When used in this program, these terms have the following meanings:

Compliance: A term that encompasses compliance with all: (i) applicable federal and state laws, regulations, and other requirements, including but not limited to federal healthcare program requirements; (ii) industry-recognized compliance guidance and standards; (iii) BHS policies and procedures; and (iv) the Code.

Compliance and Ethics Program: The program developed by this organization to promote compliance with the Code, policies and procedures, and all relevant federal and state laws and regulations.

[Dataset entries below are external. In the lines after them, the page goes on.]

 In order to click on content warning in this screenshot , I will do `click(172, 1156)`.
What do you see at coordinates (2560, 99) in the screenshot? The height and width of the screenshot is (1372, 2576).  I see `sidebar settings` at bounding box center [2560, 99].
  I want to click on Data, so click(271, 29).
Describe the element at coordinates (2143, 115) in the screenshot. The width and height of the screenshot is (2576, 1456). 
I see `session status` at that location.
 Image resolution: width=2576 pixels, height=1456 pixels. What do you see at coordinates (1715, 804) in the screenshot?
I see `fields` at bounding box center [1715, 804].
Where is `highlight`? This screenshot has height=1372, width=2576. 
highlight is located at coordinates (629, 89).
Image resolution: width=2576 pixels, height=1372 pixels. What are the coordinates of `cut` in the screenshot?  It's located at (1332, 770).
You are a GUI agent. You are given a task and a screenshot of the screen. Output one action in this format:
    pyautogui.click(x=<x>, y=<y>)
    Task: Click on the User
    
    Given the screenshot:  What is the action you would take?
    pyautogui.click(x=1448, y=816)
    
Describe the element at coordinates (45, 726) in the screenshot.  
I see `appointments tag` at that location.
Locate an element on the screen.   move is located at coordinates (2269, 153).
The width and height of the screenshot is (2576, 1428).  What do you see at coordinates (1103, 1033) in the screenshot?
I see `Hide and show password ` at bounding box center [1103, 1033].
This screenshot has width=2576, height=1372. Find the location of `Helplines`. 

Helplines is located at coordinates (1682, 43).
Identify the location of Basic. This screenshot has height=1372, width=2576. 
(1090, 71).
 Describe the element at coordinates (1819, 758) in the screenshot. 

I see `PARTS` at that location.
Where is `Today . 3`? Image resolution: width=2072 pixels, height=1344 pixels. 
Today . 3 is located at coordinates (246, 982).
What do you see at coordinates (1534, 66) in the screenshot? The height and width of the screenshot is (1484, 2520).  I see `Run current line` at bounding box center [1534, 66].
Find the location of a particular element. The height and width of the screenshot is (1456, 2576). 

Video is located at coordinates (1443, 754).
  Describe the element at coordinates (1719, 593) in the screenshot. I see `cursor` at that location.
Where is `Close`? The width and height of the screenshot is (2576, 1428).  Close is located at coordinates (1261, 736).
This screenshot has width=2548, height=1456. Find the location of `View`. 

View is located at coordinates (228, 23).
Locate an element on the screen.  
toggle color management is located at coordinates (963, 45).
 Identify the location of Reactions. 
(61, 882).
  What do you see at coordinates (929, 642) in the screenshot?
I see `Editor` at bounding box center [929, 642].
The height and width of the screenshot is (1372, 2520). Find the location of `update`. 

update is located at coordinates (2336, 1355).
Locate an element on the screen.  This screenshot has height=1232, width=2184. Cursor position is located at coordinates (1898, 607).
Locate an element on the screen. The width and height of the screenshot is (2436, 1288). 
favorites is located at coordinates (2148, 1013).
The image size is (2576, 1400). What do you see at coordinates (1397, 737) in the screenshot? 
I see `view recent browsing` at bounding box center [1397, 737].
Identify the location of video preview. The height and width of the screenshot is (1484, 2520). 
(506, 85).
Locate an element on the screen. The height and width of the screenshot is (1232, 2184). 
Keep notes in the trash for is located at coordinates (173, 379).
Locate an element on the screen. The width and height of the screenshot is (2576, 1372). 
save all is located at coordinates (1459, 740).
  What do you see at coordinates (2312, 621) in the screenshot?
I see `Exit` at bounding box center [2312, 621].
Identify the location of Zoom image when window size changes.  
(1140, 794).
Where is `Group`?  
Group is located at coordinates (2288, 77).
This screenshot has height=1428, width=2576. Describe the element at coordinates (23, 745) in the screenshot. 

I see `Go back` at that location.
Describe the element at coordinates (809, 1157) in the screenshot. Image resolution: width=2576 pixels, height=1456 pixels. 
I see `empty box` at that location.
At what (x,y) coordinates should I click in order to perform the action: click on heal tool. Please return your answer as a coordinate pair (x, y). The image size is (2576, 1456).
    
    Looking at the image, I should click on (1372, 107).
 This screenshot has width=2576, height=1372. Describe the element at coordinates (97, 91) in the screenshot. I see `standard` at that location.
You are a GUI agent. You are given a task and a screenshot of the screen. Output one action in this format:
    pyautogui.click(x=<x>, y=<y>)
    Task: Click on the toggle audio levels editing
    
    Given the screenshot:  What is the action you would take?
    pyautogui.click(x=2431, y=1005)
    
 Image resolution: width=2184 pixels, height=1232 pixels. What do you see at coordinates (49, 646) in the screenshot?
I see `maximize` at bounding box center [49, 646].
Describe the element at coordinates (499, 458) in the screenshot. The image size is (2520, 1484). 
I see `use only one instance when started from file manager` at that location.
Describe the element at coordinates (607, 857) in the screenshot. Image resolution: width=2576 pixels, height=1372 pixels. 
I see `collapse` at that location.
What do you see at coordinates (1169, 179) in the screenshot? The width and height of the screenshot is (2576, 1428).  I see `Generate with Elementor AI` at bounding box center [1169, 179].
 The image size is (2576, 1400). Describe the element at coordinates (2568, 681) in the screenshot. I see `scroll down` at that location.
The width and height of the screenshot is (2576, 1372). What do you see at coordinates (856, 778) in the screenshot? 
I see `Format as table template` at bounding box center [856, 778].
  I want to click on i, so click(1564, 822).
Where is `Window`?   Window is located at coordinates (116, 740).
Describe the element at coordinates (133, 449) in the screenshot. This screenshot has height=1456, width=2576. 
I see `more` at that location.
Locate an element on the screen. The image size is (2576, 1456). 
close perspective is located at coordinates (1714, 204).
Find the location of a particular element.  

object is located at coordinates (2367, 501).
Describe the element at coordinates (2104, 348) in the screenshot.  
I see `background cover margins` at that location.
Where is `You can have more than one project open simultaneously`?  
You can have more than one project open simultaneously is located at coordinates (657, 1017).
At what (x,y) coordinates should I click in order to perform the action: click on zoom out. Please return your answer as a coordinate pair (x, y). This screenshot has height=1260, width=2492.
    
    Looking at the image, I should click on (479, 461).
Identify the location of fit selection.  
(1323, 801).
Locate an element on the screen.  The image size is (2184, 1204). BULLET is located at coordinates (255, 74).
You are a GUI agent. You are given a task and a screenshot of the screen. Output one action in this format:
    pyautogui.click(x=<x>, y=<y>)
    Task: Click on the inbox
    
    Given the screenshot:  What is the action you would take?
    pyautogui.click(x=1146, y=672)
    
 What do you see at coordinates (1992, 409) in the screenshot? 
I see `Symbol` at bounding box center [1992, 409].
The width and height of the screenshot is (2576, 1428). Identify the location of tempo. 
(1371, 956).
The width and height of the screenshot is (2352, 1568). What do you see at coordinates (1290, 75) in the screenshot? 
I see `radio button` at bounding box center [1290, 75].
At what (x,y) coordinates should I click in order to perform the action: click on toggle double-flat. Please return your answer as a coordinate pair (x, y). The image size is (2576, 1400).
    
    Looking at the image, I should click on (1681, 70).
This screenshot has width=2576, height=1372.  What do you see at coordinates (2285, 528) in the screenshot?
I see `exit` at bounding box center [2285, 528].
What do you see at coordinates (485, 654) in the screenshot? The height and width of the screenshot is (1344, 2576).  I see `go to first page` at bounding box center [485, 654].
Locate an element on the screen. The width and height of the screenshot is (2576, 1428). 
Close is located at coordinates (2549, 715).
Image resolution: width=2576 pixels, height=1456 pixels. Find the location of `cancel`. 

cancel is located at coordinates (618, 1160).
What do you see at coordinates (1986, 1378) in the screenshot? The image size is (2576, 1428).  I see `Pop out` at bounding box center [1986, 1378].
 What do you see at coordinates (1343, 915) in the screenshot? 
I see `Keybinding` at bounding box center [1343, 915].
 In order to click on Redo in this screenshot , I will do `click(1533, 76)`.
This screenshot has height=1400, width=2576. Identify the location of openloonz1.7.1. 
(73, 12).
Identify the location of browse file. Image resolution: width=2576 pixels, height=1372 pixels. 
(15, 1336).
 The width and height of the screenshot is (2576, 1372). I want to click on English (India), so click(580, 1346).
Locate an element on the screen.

Federal Healthcare Program: Any plan or program that provides health benefits, directly or indirectly, through insurance or otherwise, and is funded, in whole or in part, by the United States government, including, but not limited to, Medicare and Medicaid.

Personnel: Board members; officers; employees; residents and physicians who are members of the medical staff; other nonphysician practitioners; and contractors, subcontractors, and agents who perform services or act on behalf of the organization.